In 2010, the number of concurrent logons at any moment of time oscillates between 34k and 80k, with the average and the median of approx. 55k.
Since the beginning of 2016, it is between 27k and 59k, with the average and the median of approx. 42k.
The difference between 2010 and 2016 is indeed significant. Let us take the year right between 2010 and 2016 now. It will be the year 2013, where the mean and the median are approx. 44k, and the number of concurrent logons oscillates between 29k and 65k – which is slightly higher than the results of 2016, but significantly lower than the results of 2010.

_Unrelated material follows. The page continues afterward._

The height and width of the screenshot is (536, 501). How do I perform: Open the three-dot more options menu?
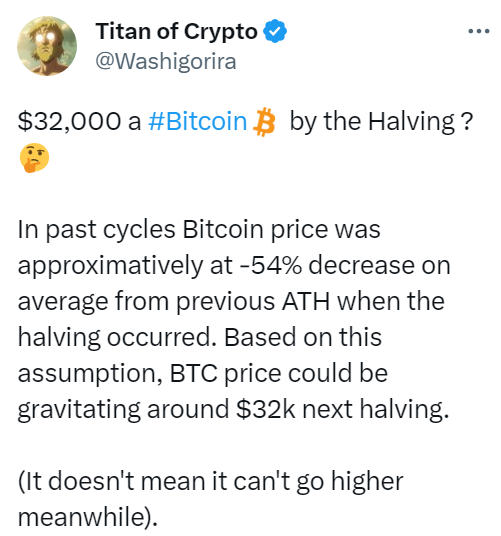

Therefore, we can conclude that the rate of decrease in daily logons had been slowing down. Since I have overloaded you with numbers already, I will leave the similar analysis of the number of region on the Grid and its decrease rate to other statistics enthusiasts. I hope, however, that the analysis above has convinced you that if ever Second Life userbase reaches the numbers at which it will make sense to discontinue Second Life – it will not happen that soon.
– Project Sansar will be cheaper to build in
Damn, you got me on this one!.. Indeed, when the money comes at play, it is hard to argue with a fine bargain. We have been promised that hosting experiences in Project Sansar is indeed will be much more affordable than owning land in Second Life. However, again, this will be appealing mostly to those who want a space to create. Those who want to visit places or provide services at the already existing venues hardly care if the owner of the place pays $30 or $300 a month – to them, either the place exists or it does not. Project Sansar sure will take some time to get populated and built, therefore some time has to go by before creators make in populated with landmarks and venues. Those who will not be building in Project Sansar will spend that time in… Second Life.

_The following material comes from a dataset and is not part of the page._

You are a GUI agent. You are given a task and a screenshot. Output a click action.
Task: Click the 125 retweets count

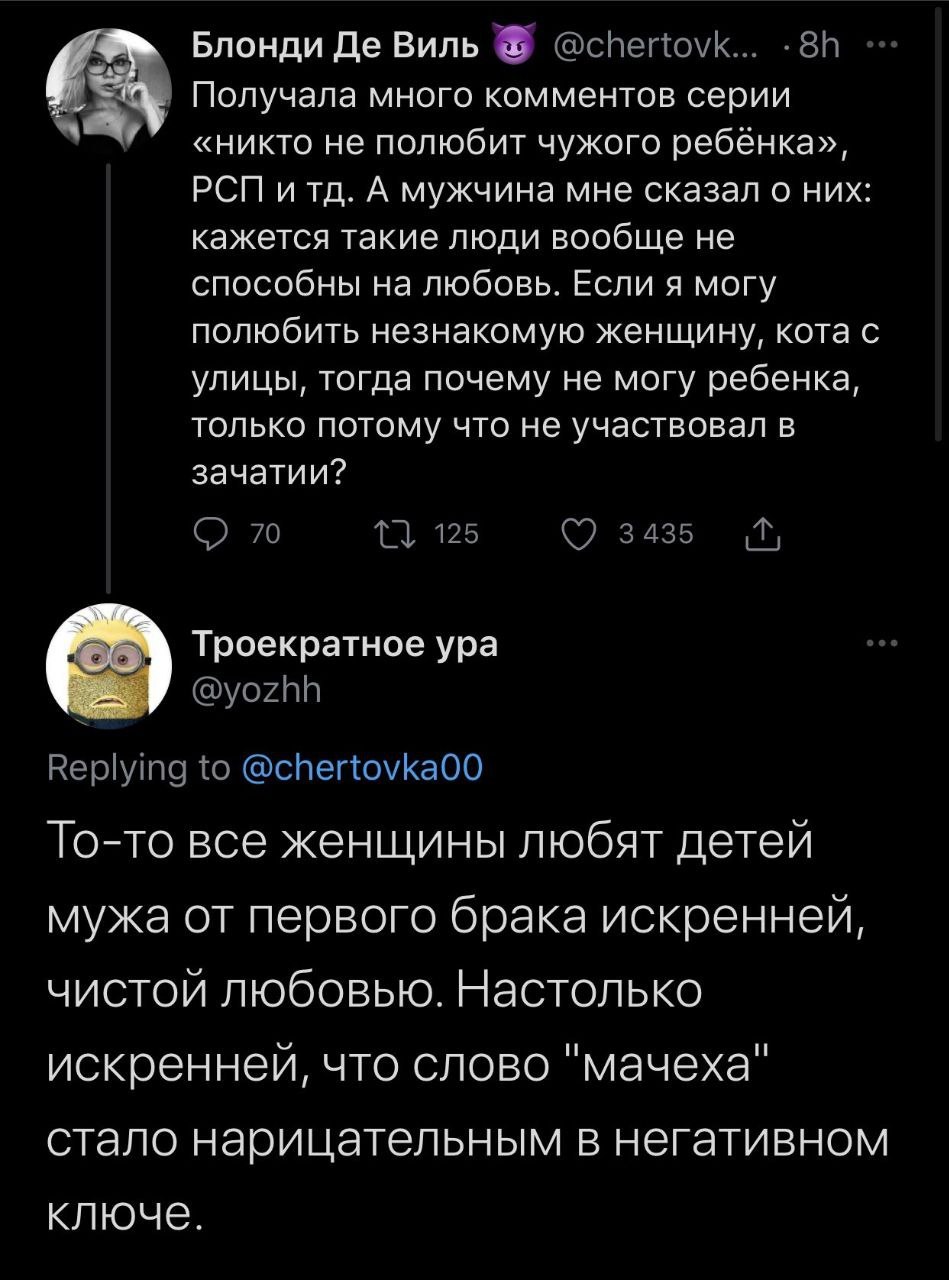point(459,536)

… and I’m out of reasons. All the other ones (that Sansar will have better building tools, will be more engaging, etc.) are easily debunked with the counter arguments in the first part of the article.
Therefore, if you hesitate with investing your time into building and performing in Second Life, I will tell you just this – build away and perform away! To those who hesitates with investing your money into buying something new – if you truly want it, buy it and enjoy it while you can! Do not stop living your Second Life. Do not feel that you are missing out because the door to your Sansar life is locked at the moment. There will be your Sansar time. Right now, we have a wonderful, populated, engaging world to continue living in. So let’s live it out.